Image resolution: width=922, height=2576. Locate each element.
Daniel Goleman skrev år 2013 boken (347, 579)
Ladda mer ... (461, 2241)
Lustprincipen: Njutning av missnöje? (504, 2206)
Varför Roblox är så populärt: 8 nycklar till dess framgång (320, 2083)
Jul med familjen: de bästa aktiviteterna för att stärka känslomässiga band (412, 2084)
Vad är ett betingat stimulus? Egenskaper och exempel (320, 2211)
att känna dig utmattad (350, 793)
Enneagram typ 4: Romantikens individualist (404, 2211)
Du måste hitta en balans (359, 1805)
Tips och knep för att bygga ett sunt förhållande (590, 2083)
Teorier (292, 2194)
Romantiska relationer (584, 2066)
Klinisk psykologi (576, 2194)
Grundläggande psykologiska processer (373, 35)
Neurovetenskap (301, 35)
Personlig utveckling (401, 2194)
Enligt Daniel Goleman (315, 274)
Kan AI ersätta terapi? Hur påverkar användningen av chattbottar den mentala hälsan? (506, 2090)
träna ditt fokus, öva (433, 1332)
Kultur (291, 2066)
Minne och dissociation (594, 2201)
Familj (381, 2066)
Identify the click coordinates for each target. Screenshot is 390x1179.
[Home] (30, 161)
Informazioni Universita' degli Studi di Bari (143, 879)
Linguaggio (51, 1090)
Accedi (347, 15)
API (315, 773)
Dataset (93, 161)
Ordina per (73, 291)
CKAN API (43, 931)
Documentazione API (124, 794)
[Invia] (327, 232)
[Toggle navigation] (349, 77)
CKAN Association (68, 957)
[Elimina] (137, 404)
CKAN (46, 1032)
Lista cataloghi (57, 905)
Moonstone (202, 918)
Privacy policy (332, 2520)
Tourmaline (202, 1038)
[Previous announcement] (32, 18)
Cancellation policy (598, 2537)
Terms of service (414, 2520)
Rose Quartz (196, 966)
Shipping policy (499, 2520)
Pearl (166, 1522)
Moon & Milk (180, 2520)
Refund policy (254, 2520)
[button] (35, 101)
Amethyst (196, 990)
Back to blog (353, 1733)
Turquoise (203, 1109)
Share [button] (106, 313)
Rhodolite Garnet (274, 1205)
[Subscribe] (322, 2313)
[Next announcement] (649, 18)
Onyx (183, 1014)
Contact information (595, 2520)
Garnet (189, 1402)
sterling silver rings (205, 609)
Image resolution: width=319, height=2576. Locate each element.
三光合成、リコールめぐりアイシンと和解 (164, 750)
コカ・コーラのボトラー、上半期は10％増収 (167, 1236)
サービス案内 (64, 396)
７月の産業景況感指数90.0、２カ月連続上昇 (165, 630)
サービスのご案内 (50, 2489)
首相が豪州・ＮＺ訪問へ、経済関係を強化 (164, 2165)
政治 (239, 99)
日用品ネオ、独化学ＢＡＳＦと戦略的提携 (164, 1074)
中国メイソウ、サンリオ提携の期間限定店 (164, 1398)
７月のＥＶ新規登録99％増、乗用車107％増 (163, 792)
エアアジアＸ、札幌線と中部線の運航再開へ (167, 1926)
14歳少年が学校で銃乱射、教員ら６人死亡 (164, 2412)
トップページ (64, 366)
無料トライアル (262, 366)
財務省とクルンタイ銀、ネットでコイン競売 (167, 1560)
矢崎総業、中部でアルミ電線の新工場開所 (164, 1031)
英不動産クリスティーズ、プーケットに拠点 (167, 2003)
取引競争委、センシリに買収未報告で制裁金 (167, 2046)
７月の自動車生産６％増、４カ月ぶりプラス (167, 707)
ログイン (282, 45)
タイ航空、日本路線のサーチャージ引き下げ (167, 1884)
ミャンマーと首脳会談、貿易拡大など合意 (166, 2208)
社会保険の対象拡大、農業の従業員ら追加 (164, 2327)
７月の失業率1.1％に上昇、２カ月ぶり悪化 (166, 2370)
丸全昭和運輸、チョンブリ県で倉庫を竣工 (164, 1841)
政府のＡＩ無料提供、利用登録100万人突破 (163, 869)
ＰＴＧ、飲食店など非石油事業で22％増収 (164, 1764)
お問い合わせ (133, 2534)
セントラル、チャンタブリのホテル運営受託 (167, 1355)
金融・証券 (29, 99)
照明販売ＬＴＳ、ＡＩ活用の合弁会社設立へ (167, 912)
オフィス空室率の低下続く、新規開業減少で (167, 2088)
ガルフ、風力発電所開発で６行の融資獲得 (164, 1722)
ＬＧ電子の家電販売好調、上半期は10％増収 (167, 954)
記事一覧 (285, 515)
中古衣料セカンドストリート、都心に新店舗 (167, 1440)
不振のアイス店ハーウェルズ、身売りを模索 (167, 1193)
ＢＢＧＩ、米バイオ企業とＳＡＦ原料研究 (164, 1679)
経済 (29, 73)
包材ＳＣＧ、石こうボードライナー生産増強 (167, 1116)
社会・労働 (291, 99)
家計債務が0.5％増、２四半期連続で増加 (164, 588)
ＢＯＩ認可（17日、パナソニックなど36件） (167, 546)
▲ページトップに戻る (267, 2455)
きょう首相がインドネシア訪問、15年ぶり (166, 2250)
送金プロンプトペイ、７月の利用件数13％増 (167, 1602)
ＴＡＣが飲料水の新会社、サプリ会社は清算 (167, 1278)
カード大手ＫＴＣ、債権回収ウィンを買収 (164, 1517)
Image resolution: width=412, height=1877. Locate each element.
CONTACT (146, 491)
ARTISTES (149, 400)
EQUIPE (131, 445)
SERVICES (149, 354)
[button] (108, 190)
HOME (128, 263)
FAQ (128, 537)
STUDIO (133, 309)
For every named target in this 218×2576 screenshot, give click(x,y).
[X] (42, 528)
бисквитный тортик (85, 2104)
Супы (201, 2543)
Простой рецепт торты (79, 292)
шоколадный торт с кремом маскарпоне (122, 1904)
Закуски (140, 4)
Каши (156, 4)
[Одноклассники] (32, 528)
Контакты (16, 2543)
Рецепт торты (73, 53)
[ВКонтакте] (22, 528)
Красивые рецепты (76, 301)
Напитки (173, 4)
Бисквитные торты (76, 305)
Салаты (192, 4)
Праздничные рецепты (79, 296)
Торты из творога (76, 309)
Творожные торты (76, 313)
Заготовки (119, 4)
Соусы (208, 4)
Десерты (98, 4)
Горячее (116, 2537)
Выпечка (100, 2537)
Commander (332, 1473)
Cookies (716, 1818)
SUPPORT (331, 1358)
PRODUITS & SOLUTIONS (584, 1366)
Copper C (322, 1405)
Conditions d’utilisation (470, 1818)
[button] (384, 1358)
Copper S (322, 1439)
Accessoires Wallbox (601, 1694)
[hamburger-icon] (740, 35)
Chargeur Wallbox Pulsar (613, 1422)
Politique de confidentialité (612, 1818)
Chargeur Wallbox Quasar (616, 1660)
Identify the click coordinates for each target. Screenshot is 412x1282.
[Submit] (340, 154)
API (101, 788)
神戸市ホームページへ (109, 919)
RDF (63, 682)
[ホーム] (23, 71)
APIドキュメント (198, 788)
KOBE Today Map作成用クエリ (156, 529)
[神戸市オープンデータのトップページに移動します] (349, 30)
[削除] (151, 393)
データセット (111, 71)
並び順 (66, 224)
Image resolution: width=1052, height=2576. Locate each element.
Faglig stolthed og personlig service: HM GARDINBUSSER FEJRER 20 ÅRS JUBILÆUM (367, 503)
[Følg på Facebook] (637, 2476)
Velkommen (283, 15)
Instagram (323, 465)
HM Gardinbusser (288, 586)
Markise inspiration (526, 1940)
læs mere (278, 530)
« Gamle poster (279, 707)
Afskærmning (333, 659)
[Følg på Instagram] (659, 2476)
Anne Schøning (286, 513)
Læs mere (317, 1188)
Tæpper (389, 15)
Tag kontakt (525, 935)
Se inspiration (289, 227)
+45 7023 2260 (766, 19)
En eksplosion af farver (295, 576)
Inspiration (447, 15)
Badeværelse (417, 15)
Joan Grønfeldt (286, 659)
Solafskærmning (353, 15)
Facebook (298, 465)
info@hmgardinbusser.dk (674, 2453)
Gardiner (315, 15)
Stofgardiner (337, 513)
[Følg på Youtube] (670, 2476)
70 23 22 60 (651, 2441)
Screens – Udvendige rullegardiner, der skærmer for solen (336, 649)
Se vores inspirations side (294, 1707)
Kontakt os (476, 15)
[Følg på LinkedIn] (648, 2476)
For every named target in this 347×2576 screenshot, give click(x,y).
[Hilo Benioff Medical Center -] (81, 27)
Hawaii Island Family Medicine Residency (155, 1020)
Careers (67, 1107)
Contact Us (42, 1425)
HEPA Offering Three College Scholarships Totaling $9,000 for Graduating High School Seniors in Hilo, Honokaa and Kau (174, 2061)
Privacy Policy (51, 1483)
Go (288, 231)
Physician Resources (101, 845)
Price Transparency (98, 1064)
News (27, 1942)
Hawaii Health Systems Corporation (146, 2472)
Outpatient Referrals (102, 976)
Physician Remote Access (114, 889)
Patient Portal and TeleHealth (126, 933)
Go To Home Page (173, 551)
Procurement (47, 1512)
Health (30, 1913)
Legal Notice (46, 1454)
■ ■ ■
**WHAT THE TASK ASKS**
Everything from the line with "Back to blog (353, 1733)" through the line with "財務省とクルンタイ銀、ネットでコイン競売 (167, 1560)" should be written out exactly as it appears above, end lines included, and nothing outside that range.

**TASK SOLUTION**
Back to blog (353, 1733)
Turquoise (203, 1109)
Share [button] (106, 313)
Rhodolite Garnet (274, 1205)
[Subscribe] (322, 2313)
[Next announcement] (649, 18)
Onyx (183, 1014)
Contact information (595, 2520)
Garnet (189, 1402)
sterling silver rings (205, 609)
Image resolution: width=319, height=2576. Locate each element.
三光合成、リコールめぐりアイシンと和解 (164, 750)
コカ・コーラのボトラー、上半期は10％増収 (167, 1236)
サービス案内 (64, 396)
７月の産業景況感指数90.0、２カ月連続上昇 (165, 630)
サービスのご案内 (50, 2489)
首相が豪州・ＮＺ訪問へ、経済関係を強化 (164, 2165)
政治 (239, 99)
日用品ネオ、独化学ＢＡＳＦと戦略的提携 (164, 1074)
中国メイソウ、サンリオ提携の期間限定店 (164, 1398)
７月のＥＶ新規登録99％増、乗用車107％増 (163, 792)
エアアジアＸ、札幌線と中部線の運航再開へ (167, 1926)
14歳少年が学校で銃乱射、教員ら６人死亡 (164, 2412)
トップページ (64, 366)
無料トライアル (262, 366)
財務省とクルンタイ銀、ネットでコイン競売 (167, 1560)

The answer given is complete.